Earlier this year, the Trust began controlling wilding pines on Te Kopi peninsula at the entrance to Pelorus Sound, and will continue when the sap starts to rise again in September.
The Trust employs contractors to drill and inject the wilding pines with herbicide. Small seedlings and young trees are either hand-pulled or cut using a pruning saw. The treated trees die where they stand allowing native bush to regenerate and dominate again.
Te Kopi peninsula is privately owned by Te Karearea Trust, which is planning to complete a pest-proof fence across the peninsula and continue development of the site as a wildlife sanctuary.
Hellstrom says, “Te Kopi is a potential BNZ Kiwi Recovery site and we're delighted to get started on this work for Te Kopi Wildlife Sanctuary.”
The 2017 DOC Community Fund is open for Expressions of Interest until 23 June. This fund supports projects that engage communities in undertaking conservation initiatives.
As last year, priority will be given to applications focusing on predator control and the War on Weeds. See DOC Community Fund.
Marlborough Sounds Restoration Trust
The Marlborough Sounds Restoration Trust was set up in 2003 to restore and protect the natural environment of the Marlborough Sounds. Working with landowners, local businesses, the community and Government, their vision is to work with the community on projects that help look after and restore the natural value of the Sounds.
What is the Trust doing?
In 2007, the Trust decided to set up a comprehensive, community-led wilding pine programme, to complement existing control efforts.
The Trust aimed to establish a co-ordinated programme that tackled pine control in a strategic way, dividing its management areas into control blocks, based on the extent of wilding pine infestation, access considerations, tenure, land use and landscape values, and working through these in order of priority.
How are wilding pines controlled?
Professional contractors are engaged to undertake the control work. Seedlings and young trees are either hand-pulled or felled using a pruning saw.
Mature trees are generally poisoned by injecting holes into their trunks, and injecting a small amount of herbicide into each hole. The active ingredient is usually either glyphosate or metsulfuron-methyl, which are common agricultural herbicides.
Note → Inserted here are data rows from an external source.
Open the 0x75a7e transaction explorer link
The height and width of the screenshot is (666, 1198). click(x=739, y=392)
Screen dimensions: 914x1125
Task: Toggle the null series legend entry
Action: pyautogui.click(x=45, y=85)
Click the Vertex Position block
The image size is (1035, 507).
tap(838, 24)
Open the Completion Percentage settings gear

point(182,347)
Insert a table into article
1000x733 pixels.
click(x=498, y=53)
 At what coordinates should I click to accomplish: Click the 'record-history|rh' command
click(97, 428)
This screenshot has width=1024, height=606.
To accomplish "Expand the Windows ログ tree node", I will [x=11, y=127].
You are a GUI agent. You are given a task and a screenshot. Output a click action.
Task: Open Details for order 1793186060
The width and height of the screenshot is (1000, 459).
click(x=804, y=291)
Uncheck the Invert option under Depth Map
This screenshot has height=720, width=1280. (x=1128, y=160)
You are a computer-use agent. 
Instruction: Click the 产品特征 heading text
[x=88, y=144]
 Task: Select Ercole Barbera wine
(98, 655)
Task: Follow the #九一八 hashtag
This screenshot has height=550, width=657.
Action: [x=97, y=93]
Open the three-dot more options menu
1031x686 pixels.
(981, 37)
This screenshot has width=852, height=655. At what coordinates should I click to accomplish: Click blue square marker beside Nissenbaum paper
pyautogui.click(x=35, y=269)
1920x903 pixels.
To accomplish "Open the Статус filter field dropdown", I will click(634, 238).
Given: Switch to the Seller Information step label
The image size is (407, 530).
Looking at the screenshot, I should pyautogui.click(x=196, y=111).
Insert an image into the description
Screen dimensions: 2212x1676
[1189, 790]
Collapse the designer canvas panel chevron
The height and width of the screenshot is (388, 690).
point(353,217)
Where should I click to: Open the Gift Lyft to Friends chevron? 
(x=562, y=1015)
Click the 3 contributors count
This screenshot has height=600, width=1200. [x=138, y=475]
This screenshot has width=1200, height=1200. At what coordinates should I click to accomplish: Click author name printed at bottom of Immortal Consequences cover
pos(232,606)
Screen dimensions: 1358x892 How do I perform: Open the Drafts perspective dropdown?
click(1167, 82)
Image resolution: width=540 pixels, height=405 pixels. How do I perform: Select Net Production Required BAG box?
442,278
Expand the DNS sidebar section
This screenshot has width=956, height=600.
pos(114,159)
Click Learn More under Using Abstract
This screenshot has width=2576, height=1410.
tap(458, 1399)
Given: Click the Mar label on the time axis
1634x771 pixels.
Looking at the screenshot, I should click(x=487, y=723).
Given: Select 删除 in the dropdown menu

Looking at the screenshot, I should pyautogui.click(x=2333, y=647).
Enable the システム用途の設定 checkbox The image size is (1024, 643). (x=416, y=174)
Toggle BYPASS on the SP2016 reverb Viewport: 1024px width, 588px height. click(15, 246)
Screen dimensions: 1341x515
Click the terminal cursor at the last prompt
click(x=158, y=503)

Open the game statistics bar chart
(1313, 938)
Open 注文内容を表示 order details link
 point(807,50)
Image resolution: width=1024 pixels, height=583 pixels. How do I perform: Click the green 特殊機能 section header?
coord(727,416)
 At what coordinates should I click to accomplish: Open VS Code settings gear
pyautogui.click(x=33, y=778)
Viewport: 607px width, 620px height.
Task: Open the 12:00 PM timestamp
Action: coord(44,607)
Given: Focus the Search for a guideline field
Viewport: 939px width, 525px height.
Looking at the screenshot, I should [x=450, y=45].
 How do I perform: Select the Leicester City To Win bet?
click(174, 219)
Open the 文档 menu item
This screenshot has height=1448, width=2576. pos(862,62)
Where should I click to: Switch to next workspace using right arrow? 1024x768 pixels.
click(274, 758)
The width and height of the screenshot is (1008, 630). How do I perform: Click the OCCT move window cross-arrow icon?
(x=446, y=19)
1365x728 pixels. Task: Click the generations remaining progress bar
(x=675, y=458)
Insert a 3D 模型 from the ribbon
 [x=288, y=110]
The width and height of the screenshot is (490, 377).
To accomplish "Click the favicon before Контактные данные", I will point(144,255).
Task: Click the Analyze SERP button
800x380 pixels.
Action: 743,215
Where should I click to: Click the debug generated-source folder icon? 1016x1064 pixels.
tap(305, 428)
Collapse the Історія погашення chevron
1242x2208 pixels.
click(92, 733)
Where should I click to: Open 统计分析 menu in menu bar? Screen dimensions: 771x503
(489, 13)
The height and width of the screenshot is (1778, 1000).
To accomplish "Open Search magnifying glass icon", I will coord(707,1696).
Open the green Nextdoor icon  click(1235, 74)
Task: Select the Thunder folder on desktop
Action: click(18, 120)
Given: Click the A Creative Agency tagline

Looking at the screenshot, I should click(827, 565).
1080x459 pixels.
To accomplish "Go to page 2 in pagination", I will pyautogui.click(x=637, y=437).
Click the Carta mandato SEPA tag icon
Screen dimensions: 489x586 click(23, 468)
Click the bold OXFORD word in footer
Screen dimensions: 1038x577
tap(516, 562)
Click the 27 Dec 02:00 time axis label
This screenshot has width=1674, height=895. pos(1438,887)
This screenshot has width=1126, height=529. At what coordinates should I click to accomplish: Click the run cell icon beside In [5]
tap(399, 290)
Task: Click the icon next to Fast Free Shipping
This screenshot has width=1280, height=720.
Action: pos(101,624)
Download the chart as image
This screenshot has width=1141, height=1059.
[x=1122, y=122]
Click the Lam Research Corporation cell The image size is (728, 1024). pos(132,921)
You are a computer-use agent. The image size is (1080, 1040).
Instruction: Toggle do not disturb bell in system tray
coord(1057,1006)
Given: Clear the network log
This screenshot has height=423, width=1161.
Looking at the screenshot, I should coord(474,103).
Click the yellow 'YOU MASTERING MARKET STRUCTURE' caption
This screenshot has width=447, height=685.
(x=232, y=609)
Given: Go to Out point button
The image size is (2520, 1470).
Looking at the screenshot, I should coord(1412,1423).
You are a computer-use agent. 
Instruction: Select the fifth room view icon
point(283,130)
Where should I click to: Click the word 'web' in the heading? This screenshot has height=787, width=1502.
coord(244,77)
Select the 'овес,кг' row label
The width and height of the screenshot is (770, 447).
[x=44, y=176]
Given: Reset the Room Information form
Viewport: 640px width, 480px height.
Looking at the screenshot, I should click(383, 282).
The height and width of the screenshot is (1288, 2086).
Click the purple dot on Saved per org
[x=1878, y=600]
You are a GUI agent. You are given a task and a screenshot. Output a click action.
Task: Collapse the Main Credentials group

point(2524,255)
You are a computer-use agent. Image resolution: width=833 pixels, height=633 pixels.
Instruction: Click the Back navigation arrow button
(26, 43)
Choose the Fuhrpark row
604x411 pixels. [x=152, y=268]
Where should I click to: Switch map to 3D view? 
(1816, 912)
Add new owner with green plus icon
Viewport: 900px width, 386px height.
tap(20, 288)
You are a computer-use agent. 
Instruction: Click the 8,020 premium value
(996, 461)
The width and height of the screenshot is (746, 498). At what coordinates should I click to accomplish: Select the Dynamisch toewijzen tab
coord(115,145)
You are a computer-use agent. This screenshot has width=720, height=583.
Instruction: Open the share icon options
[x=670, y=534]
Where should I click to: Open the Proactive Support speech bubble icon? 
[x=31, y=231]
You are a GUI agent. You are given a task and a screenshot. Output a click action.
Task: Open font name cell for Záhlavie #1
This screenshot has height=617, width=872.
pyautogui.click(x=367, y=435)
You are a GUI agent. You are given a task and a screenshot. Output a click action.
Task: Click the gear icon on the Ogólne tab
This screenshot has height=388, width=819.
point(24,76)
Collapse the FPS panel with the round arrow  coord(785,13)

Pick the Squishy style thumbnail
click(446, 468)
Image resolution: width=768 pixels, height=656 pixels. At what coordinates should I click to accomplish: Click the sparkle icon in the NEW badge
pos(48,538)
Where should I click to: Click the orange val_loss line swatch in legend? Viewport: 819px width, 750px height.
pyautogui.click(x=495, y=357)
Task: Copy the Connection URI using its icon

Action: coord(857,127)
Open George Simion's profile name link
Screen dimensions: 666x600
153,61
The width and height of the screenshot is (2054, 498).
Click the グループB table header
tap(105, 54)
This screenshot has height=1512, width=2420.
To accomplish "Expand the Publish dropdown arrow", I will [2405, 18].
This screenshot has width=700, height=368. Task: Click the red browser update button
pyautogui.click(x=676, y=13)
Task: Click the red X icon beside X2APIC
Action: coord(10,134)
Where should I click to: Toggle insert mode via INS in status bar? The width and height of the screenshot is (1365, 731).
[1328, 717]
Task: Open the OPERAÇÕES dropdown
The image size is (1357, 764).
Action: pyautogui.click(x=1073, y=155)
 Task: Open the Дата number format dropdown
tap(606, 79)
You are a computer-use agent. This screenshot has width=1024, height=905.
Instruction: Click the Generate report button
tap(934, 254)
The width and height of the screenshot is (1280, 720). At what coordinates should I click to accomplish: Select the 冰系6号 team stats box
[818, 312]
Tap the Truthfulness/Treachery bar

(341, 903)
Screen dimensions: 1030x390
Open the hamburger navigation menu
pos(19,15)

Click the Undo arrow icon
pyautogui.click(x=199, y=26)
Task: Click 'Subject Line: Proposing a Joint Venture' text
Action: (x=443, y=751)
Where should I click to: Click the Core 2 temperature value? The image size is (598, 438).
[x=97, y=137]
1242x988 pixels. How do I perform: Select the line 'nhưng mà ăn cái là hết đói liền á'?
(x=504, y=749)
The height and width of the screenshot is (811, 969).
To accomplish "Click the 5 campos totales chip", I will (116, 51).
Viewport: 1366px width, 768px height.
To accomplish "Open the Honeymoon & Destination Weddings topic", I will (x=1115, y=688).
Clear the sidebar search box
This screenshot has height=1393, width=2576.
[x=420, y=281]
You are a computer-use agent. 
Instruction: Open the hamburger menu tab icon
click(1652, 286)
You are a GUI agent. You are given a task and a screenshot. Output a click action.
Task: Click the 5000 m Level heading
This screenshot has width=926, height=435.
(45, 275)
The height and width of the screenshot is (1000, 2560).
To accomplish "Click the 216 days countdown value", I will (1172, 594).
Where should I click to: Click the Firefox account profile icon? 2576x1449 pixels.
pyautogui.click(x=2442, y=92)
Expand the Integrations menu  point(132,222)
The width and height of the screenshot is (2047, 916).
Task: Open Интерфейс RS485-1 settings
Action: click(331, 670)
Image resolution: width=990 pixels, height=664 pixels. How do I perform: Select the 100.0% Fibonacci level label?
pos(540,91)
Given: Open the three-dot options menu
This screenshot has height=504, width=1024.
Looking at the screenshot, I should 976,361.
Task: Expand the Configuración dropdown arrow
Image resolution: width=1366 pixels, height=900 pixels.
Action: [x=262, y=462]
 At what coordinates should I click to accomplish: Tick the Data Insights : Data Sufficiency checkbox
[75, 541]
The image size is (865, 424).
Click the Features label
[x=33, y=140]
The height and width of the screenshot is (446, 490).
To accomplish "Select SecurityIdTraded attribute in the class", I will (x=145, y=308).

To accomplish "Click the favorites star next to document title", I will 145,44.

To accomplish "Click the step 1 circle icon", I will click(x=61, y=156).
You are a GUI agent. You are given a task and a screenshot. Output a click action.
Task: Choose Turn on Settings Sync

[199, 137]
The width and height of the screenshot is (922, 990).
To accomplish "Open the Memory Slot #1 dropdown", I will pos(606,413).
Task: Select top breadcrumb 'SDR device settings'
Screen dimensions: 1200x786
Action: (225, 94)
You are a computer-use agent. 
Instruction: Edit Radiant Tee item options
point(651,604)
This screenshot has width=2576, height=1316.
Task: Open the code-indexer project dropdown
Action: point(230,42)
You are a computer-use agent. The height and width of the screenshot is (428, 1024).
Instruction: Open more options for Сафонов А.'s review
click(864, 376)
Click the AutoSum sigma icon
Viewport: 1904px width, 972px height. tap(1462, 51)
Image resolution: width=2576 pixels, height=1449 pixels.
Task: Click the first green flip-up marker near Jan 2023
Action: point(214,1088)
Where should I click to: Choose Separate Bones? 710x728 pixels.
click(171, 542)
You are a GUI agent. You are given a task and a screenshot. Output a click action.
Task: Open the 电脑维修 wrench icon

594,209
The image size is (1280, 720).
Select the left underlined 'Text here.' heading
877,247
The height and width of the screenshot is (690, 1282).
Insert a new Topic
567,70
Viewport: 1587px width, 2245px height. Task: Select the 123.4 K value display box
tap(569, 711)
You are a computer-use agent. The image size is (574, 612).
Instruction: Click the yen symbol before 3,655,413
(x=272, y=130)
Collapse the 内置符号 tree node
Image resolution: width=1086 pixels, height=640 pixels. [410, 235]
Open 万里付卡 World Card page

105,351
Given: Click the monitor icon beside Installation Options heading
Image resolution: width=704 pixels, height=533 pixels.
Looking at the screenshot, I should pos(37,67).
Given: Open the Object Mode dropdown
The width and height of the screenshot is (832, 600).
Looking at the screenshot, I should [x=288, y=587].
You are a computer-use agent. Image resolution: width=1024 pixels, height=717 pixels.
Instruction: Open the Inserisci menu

This method is environmentally-friendly, with no discharge of herbicide to land, waterways or the air. Occasionally, trees in difficult-to-access areas, or where they are widely spaced, will be treated from helicopter by herbicide application on to the bark of the trees.
What happens to poisoned trees?
Poisoned trees are left standing. Initially each tree turns brown and loses its needles, during which time it will be very obvious visually. Eventually, it will become a dead spar in the forest that will rot away, with its branches and stem slowly falling to the ground in pieces, over a period of up to 15 years for large trees.
Why are wilding pines not being felled?
The felling of wilding pines has been tried in the Sounds in the past. However, it can make the wilding pine problem worse. Large trees break down a lot of regenerating native vegetation as they hit the ground, thereby opening up a 'light well' on the forest floor. Pine seeds like high light conditions to germinate, and dozens of seedlings can appear around the felled tree.
By contrast, chemical control means the surrounding regenerating native vegetation is not disturbed, and allows a seamless transition from wilding pines to native vegetation.
It is widely recognised as the preferred means of managing wilding pines in forested areas.